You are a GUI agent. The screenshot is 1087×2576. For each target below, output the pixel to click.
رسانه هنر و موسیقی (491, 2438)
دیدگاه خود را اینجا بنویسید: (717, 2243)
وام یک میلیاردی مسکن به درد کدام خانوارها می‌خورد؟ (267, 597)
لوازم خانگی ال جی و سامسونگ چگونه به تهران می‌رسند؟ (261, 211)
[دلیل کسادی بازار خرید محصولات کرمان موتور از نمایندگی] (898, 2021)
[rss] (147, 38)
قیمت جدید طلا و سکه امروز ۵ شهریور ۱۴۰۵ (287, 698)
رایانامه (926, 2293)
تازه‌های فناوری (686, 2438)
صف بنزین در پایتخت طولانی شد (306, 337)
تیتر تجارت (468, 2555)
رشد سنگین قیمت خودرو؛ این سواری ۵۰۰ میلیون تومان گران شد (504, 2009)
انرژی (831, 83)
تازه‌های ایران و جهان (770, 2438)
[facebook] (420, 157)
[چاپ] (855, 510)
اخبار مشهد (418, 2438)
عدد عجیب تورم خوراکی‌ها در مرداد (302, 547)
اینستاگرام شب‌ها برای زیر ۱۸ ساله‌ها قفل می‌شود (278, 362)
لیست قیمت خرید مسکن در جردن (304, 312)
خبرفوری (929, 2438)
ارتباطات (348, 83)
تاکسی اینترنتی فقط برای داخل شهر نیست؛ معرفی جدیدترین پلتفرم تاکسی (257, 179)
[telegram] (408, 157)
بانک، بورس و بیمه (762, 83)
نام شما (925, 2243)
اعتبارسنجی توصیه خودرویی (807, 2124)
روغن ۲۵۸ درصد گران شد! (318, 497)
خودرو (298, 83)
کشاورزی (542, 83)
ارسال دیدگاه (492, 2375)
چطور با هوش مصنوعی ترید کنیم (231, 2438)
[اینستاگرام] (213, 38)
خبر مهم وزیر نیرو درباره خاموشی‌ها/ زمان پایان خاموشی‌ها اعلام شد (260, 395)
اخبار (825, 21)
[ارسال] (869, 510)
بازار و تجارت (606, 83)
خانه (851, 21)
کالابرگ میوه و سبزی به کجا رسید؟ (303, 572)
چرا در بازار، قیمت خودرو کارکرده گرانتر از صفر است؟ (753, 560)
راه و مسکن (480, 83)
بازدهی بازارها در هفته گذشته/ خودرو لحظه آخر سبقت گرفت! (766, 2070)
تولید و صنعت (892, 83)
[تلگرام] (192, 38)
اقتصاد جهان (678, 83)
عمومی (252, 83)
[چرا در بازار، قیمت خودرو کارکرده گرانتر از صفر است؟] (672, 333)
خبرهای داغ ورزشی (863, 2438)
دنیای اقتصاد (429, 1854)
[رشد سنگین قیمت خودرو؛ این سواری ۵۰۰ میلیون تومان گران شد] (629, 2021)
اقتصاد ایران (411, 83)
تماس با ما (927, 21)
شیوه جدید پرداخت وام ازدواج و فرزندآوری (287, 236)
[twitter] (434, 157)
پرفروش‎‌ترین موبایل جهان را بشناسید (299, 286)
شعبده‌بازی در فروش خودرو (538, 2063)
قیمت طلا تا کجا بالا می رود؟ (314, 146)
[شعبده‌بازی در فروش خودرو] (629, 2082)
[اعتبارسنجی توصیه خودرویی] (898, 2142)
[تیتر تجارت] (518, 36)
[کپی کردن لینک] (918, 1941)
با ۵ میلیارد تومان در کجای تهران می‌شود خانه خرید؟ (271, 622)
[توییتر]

========

- [WHAT NEEDS TO BE DONE]
Output the listing once more. Leave each word as it stands.

- [REPLY]
You are a GUI agent. The screenshot is 1087×2576. For each target below, output the pixel to click.
رسانه هنر و موسیقی (491, 2438)
دیدگاه خود را اینجا بنویسید: (717, 2243)
وام یک میلیاردی مسکن به درد کدام خانوارها می‌خورد؟ (267, 597)
لوازم خانگی ال جی و سامسونگ چگونه به تهران می‌رسند؟ (261, 211)
[دلیل کسادی بازار خرید محصولات کرمان موتور از نمایندگی] (898, 2021)
[rss] (147, 38)
قیمت جدید طلا و سکه امروز ۵ شهریور ۱۴۰۵ (287, 698)
رایانامه (926, 2293)
تازه‌های فناوری (686, 2438)
صف بنزین در پایتخت طولانی شد (306, 337)
تیتر تجارت (468, 2555)
رشد سنگین قیمت خودرو؛ این سواری ۵۰۰ میلیون تومان گران شد (504, 2009)
انرژی (831, 83)
تازه‌های ایران و جهان (770, 2438)
[facebook] (420, 157)
[چاپ] (855, 510)
اخبار مشهد (418, 2438)
عدد عجیب تورم خوراکی‌ها در مرداد (302, 547)
اینستاگرام شب‌ها برای زیر ۱۸ ساله‌ها قفل می‌شود (278, 362)
لیست قیمت خرید مسکن در جردن (304, 312)
خبرفوری (929, 2438)
ارتباطات (348, 83)
تاکسی اینترنتی فقط برای داخل شهر نیست؛ معرفی جدیدترین پلتفرم تاکسی (257, 179)
[telegram] (408, 157)
بانک، بورس و بیمه (762, 83)
نام شما (925, 2243)
اعتبارسنجی توصیه خودرویی (807, 2124)
روغن ۲۵۸ درصد گران شد! (318, 497)
خودرو (298, 83)
کشاورزی (542, 83)
ارسال دیدگاه (492, 2375)
چطور با هوش مصنوعی ترید کنیم (231, 2438)
[اینستاگرام] (213, 38)
خبر مهم وزیر نیرو درباره خاموشی‌ها/ زمان پایان خاموشی‌ها اعلام شد (260, 395)
اخبار (825, 21)
[ارسال] (869, 510)
بازار و تجارت (606, 83)
خانه (851, 21)
کالابرگ میوه و سبزی به کجا رسید؟ (303, 572)
چرا در بازار، قیمت خودرو کارکرده گرانتر از صفر است؟ (753, 560)
راه و مسکن (480, 83)
بازدهی بازارها در هفته گذشته/ خودرو لحظه آخر سبقت گرفت! (766, 2070)
تولید و صنعت (892, 83)
[تلگرام] (192, 38)
اقتصاد جهان (678, 83)
عمومی (252, 83)
[چرا در بازار، قیمت خودرو کارکرده گرانتر از صفر است؟] (672, 333)
خبرهای داغ ورزشی (863, 2438)
دنیای اقتصاد (429, 1854)
[رشد سنگین قیمت خودرو؛ این سواری ۵۰۰ میلیون تومان گران شد] (629, 2021)
اقتصاد ایران (411, 83)
تماس با ما (927, 21)
شیوه جدید پرداخت وام ازدواج و فرزندآوری (287, 236)
[twitter] (434, 157)
پرفروش‎‌ترین موبایل جهان را بشناسید (299, 286)
شعبده‌بازی در فروش خودرو (538, 2063)
قیمت طلا تا کجا بالا می رود؟ (314, 146)
[شعبده‌بازی در فروش خودرو] (629, 2082)
[اعتبارسنجی توصیه خودرویی] (898, 2142)
[تیتر تجارت] (518, 36)
[کپی کردن لینک] (918, 1941)
با ۵ میلیارد تومان در کجای تهران می‌شود خانه خرید؟ (271, 622)
[توییتر]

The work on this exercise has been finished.